Intel, the world's largest chipmaker, and JP Morgan Chase, the global investment banker, said on Monday that they would outsource significant operations to India, an indication that more complex, high-value work is moving here.
Intel, based in Santa Clara, California, will invest more than US$1 billion in India over the next five years, of which US$800 million will go to expanding its research and development center in Bangalore, the company's chairman, Craig Barrett, said in a statement during a visit to New Delhi.
Intel's news followed the announcement in October that Cisco Systems would invest US$1.1 billion and triple its staff in India, from 1,400 to more than 4,000, in three years.
Intel's Bangalore center employs around 3,000 engineers who design and develop products. Barrett said on Monday that its latest investment "demonstrates Intel's long-term commitment."
Intel will invest the remaining approximately US$250 million as venture capital in technology companies.
JP Morgan Chase said it would add 4,500 employees in India by 2007, mainly by setting up operations in Bangalore to support its growing structured finance and derivatives businesses globally. The company will hire a mix of recent graduates and experienced workers and will double the size of its India operations. All 4,500 of JP Morgan Chase's current employees in India are based in Mumbai.
The bank made news two years ago when it became the first global investment bank to hire 35 equity researchers in India to support its operations on Wall Street.
"In our experience, we have found high-quality, low-cost staff in India and we want to continue investing in the country," said Michael Golden, a spokesman for the bank who is based in London."The investment is about meeting the growing needs of our business and not about shipping jobs from another location."
Wall Street firms and large global banks have been particularly aggressive in outsourcing work to India in recent months. UBS said it would open its first center in Hyderabad with 500 jobs early next year. Goldman Sachs has 750 people in its center in Bangalore but has a capacity for 1,500 employees.
"This is way beyond mere cost savings," Madhavi Mantha, a senior banking analyst at the financial consultancy Celent, said from Montreal. "Unless global banks are comfortable with the quality of work, they would not risk taking the work offshore."
JP Morgan Chase said the new employees will process complex derivatives settlements and structured finance transactions.
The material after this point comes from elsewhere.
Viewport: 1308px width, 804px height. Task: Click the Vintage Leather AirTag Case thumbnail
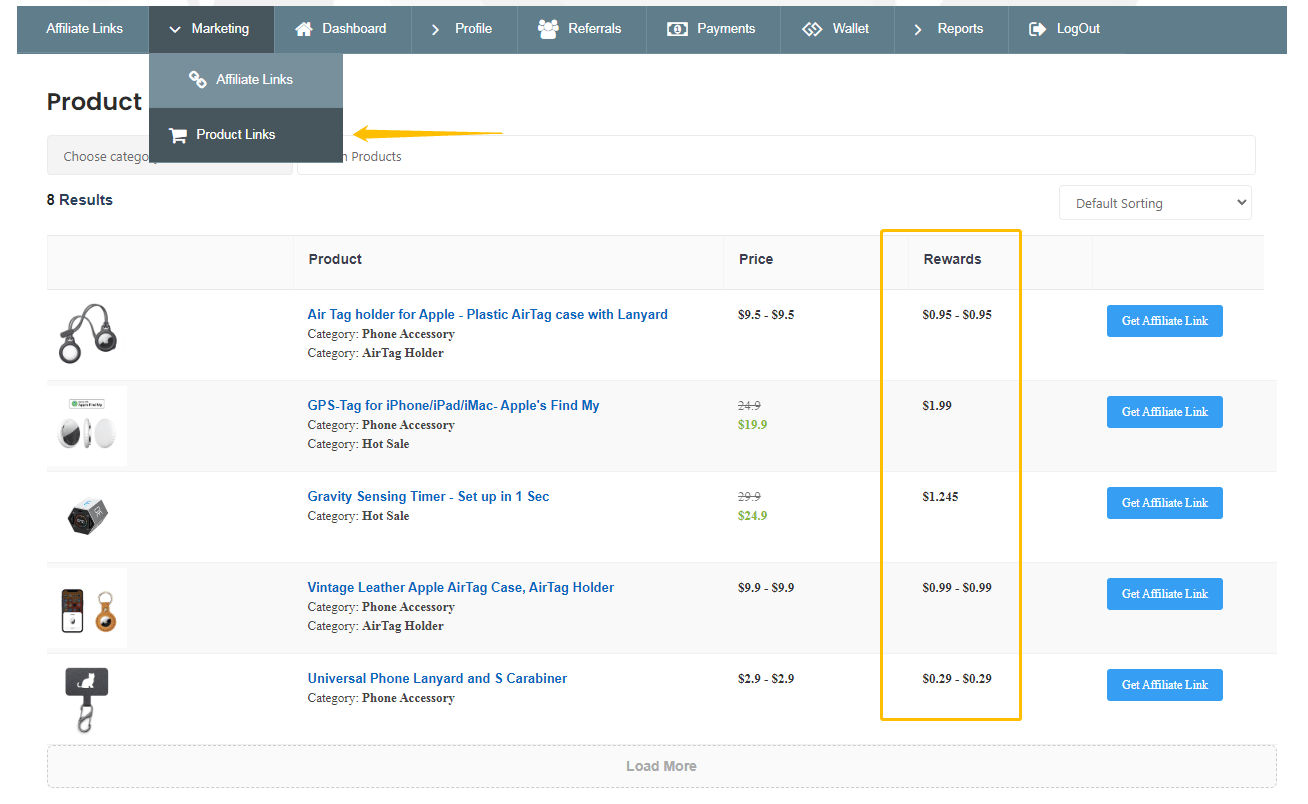point(87,608)
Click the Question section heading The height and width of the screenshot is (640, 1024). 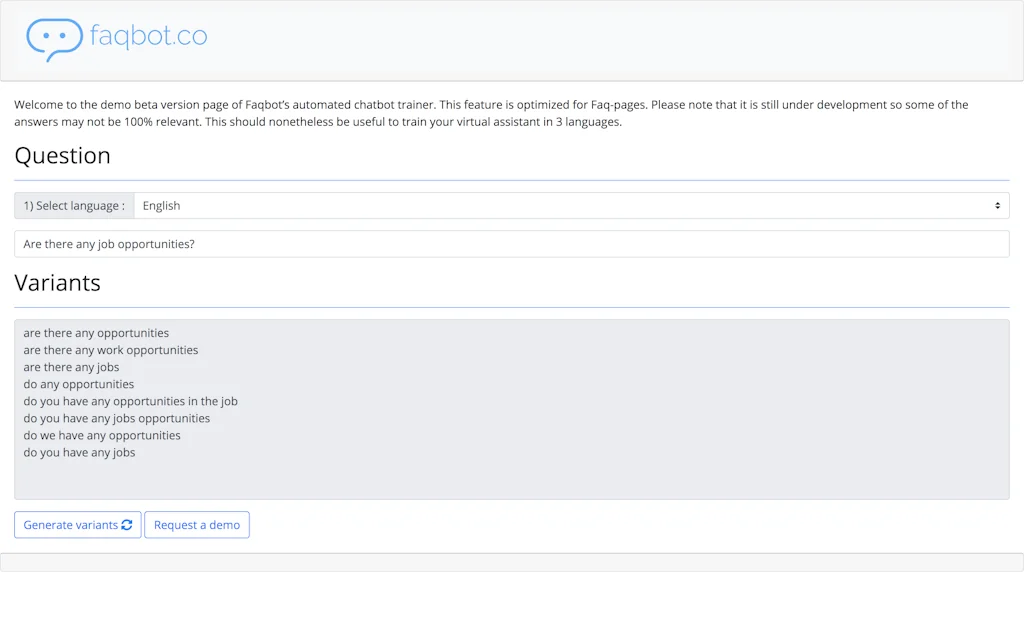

The company will hire about 400 people a month. By 2007, it will have almost a third of its back-office and support jobs, about 3,000, in India.
Offshoring of work to India has steadily risen in the last few years, despite political discomfort in the US over the trend. Recently, high-end jobs in areas like chip design and complex product design have been added to the relatively low-end call center and paid-by-the-hour software coding work.
Though salaries in India are climbing rapidly for entry-level workers and top managers, Indian employees still earn less than a fifth of what their peers in the US do.